Question to the Department for Education:
To ask the Secretary of State for Education, what assessment she has made of the potential implications for her policies of the charity School-Home Support report entitled Strengthening the bridge between home and school, published on 26 November 2024; and whether she intends to investigate the issues raised in the report.
This government is determined to tackle the generational challenge of school absence, which is a fundamental barrier to learning and life chances. Missing school regularly is harmful to a child’s attainment, safety and physical and mental health, limiting their opportunities to succeed.
The ‘Strengthening the bridge between home and school’ report, published by School-Home Support in November 2024, gives an overview of some of the complex factors which affect school attendance.
We recognise that the barriers to attending regularly can be wide and complex, both within and beyond the school gates, and are often specific to individual pupils and families.
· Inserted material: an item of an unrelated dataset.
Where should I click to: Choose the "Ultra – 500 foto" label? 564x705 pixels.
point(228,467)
Improving attendance must be everyone’s mission. This is why, in August 2024, the department made its ‘Working together to improve school attendance’ guidance statutory, which promotes a ‘support first’ approach and sets out clear expectations for schools, trusts, and local authorities to work together to tackle absence.
Families of children with attendance issues should receive multi-agency support to help resolve complex out-of-school barriers that might affect their attendance, such as housing, transport or mental ill health. This should be from the team or service best placed to support the family and their needs, which may be the school, a local authority team or service, or another statutory partner, such as a health professional. For example, in the case of a pupil experiencing barriers to attendance because of a housing issue, the lead practitioner may more sensibly be the family’s housing officer.
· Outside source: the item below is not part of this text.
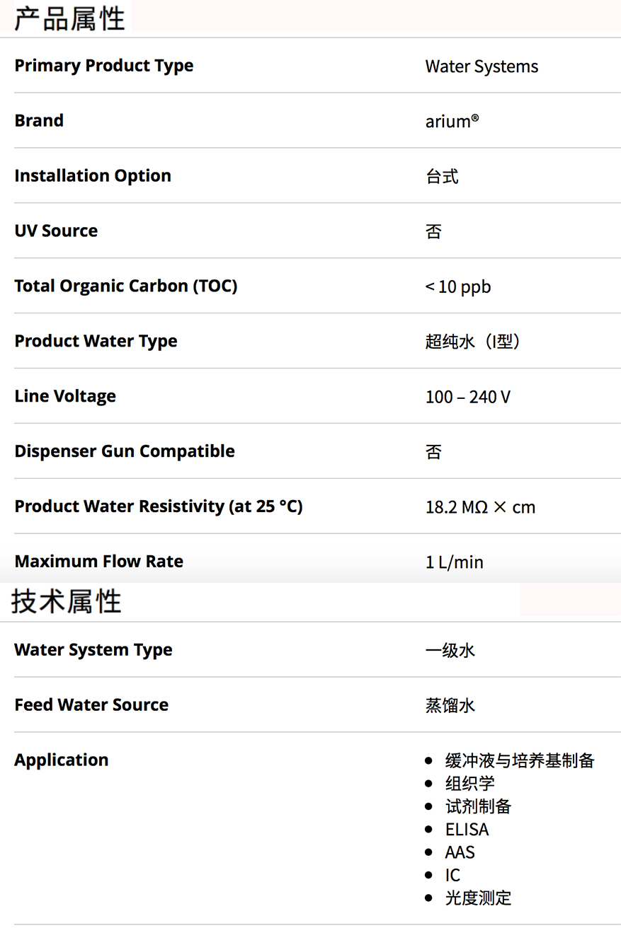621x928 pixels.
Task: Click the Maximum Flow Rate label
Action: (98, 562)
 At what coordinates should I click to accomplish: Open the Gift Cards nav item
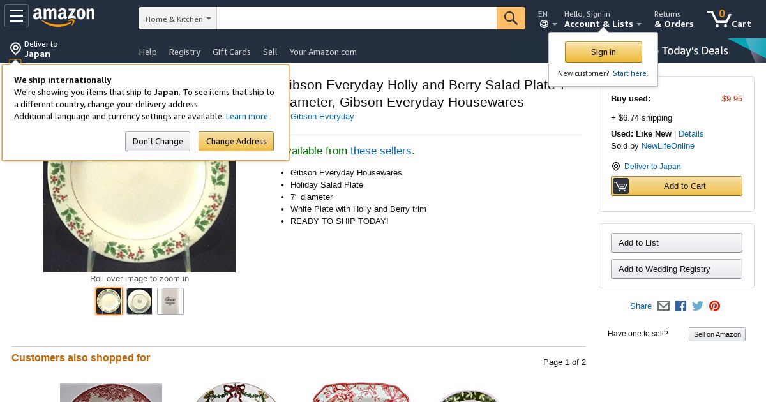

Schools can also allocate pupil premium funding, which has now increased to over £2.9 billion for the 2024/25 financial year, to support disadvantaged pupils with identified needs to attend school regularly.
The department’s work to support school attendance is also supported by broader investments, including funded breakfast clubs for all primary schools to ensure children start their day ready to learn. We are also working across government on plans to provide access to specialist mental health professionals in every school, new Young Futures Hubs, including access to mental health support workers, and an additional 8,500 new mental health staff to treat children and adults.
In addition to this work, the department is also providing tangible direct support for pupils who struggle with their attendance through our attendance mentor programmes. Over £17 million is being invested across two mentoring projects that will support at least 12,000 pupils in 15 areas. The mentoring pilots are designed to work with pupils to tackle individual causes of persistent absence. These programmes are being rigorously evaluated, and the effective practice that we develop will be shared with schools and local authorities nationally.